Top of Available data
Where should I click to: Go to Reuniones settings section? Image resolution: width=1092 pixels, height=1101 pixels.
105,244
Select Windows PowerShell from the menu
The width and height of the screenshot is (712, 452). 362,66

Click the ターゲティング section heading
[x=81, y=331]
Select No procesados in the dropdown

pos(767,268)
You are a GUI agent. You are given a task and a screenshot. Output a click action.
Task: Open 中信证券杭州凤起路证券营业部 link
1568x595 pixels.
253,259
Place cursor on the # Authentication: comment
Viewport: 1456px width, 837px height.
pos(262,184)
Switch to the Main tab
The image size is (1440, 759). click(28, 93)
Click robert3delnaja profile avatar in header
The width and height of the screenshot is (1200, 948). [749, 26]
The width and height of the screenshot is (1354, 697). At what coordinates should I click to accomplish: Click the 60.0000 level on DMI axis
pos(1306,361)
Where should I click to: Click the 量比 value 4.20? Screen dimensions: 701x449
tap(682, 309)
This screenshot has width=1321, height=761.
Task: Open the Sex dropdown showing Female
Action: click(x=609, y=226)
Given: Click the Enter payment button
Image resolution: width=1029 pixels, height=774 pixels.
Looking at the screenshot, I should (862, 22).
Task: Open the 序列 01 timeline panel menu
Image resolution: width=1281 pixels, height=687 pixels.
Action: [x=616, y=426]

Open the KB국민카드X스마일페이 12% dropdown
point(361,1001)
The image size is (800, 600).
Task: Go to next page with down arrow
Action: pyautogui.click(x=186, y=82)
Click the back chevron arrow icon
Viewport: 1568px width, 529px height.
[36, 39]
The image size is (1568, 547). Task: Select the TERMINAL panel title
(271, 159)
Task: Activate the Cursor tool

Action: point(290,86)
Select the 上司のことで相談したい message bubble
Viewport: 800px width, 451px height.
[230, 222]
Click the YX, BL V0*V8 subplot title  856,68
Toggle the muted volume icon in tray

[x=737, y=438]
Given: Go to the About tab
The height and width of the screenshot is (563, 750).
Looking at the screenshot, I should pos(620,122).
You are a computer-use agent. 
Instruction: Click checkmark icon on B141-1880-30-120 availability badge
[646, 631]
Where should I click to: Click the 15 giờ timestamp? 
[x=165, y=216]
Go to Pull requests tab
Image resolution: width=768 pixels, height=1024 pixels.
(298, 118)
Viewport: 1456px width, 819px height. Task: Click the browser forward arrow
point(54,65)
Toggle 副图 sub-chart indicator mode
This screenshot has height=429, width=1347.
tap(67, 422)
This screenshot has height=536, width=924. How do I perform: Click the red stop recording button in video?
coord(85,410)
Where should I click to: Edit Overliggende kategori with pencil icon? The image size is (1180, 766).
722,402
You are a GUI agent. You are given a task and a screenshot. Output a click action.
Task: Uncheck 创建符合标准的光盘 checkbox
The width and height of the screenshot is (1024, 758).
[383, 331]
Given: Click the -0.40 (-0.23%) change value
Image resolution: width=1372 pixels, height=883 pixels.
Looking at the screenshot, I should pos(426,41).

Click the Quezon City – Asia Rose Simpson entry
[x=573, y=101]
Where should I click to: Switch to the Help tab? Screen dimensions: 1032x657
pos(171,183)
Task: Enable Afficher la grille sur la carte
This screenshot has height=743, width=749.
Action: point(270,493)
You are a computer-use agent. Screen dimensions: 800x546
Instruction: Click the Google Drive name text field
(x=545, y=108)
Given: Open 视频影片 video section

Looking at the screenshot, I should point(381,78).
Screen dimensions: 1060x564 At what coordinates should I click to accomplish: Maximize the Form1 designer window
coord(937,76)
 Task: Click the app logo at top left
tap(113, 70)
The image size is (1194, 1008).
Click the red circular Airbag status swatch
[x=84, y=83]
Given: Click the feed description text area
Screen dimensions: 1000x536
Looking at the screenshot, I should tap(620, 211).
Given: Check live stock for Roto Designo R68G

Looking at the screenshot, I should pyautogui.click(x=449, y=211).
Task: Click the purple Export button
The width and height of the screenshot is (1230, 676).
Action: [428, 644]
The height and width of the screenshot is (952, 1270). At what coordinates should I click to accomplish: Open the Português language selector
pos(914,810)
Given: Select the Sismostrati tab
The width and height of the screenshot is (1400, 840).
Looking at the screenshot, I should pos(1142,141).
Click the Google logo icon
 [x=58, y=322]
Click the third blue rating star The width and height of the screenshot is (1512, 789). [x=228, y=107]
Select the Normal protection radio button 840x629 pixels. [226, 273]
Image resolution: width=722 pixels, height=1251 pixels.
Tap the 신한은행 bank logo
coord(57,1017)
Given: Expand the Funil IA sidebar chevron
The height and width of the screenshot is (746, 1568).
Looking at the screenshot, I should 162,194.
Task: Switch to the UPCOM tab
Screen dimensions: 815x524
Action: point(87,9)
Bottom of Available data
### Work required:
Exactly the lines from the one with "Given: Check live stock for Roto Designo R68G" through the final line of the entries are to be returned, both ends included.

### Solution:
Given: Check live stock for Roto Designo R68G

Looking at the screenshot, I should pyautogui.click(x=449, y=211).
Task: Click the purple Export button
The width and height of the screenshot is (1230, 676).
Action: [428, 644]
The height and width of the screenshot is (952, 1270). At what coordinates should I click to accomplish: Open the Português language selector
pos(914,810)
Given: Select the Sismostrati tab
The width and height of the screenshot is (1400, 840).
Looking at the screenshot, I should pos(1142,141).
Click the Google logo icon
 [x=58, y=322]
Click the third blue rating star The width and height of the screenshot is (1512, 789). [x=228, y=107]
Select the Normal protection radio button 840x629 pixels. [226, 273]
Image resolution: width=722 pixels, height=1251 pixels.
Tap the 신한은행 bank logo
coord(57,1017)
Given: Expand the Funil IA sidebar chevron
The height and width of the screenshot is (746, 1568).
Looking at the screenshot, I should 162,194.
Task: Switch to the UPCOM tab
Screen dimensions: 815x524
Action: point(87,9)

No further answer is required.